Migraine affects nearly 1 in 4 U.S. households and the majority of migraine sufferers do not seek medical care for their pain. Nearly half of all migraine sufferers are never diagnosed. Even with the correct diagnosis, treating migraine can be very challenging. Combinations of various medications and other modalities are often the most effective therapy.

 

Fluctuations in estrogen levels can result in more severe and more frequent attacks. About 10-14% of American women have menstrual migraine; half of them have more than one attack each month, and 25% experience 4 or more severe attacks per month.

 

Management of migraine involves elimination of triggers. Migraine triggers include alteration of sleep-wake cycle; missing or delaying a meal; medications that cause dilation of the blood vessels in the head; medication overuse (which contributes to the progression from episodic migraine to chronic migraine); bright lights, sunlight, fluorescent lights, TV and movie viewing; certain foods; excessive noise; stress and/or underlying depression.

 

For optimal therapy, the following factors must be considered:

  • Severity of the migraine
  • Efficacy of the selected drug
  • Side effects of each drug, and possible interactions with other medications or conditions
  • Most appropriate route of administration (For example, oral meds would not be best for someone with symptoms of nausea and vomiting; sublingual and nasal preparations have a faster onset than oral meds.)

 

The goal of acute therapy is to stop or reduce the pain and other symptoms associated with the migraine while minimizing adverse effects and ultimately restoring the patient’s ability to function normally.
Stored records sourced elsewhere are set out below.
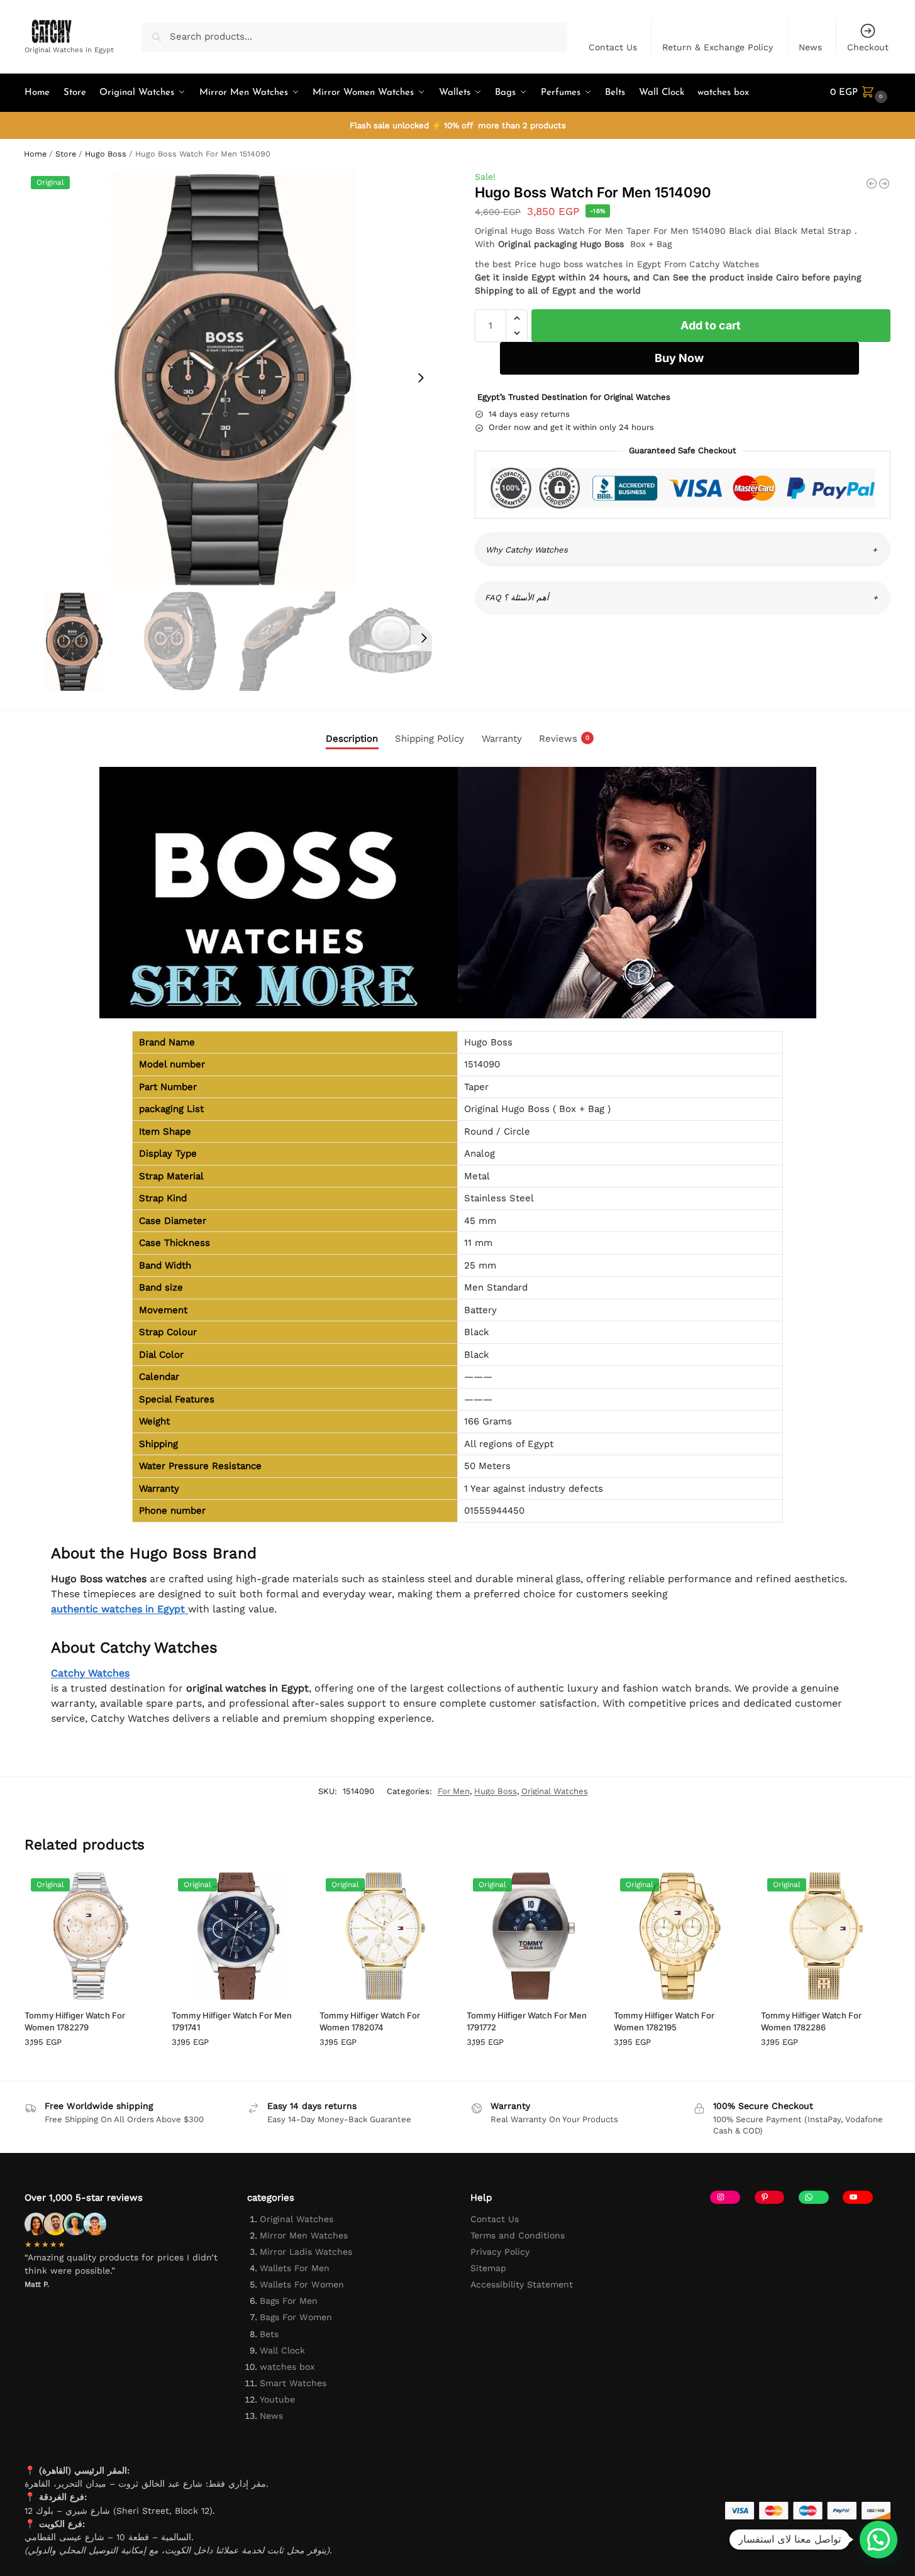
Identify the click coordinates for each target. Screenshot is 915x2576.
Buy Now (679, 358)
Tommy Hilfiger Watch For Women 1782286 (811, 2021)
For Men (454, 1791)
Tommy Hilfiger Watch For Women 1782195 (664, 2021)
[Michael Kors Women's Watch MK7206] (871, 183)
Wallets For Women (302, 2284)
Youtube (277, 2399)
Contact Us (613, 47)
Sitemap (488, 2268)
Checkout (868, 47)
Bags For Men (289, 2301)
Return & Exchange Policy (717, 47)
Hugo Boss (105, 153)
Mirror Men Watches (304, 2235)
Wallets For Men (295, 2268)
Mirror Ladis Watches (306, 2252)
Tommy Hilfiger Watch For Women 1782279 (75, 2021)
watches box (287, 2367)
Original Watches (554, 1791)
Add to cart (710, 325)
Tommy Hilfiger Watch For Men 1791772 (527, 2021)
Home (35, 153)
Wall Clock (282, 2350)
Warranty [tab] (502, 738)
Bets (269, 2334)
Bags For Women (296, 2317)
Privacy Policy (500, 2252)
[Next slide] (421, 378)
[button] (860, 93)
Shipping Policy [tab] (429, 738)
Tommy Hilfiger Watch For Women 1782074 (369, 2021)
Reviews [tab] (564, 738)
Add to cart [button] (88, 2067)
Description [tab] (352, 738)
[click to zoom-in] (232, 377)
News (810, 47)
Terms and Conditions (517, 2235)
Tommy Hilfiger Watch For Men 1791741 (232, 2021)
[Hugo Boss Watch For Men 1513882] (884, 183)
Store (65, 153)
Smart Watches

Acute therapy should begin at the first sign or symptom of a migraine. If patients have frequent migraine attacks and do not respond consistently to acute therapy, then preventive medications should be taken to reduce migraine frequency and improve response to acute therapy. In addition to some medications, nutritional supplements such riboflavin, coenzyme Q10, cyanocobalamin, folic acid, and pyridoxine may help to prevent or improve migraine with minimal side effects.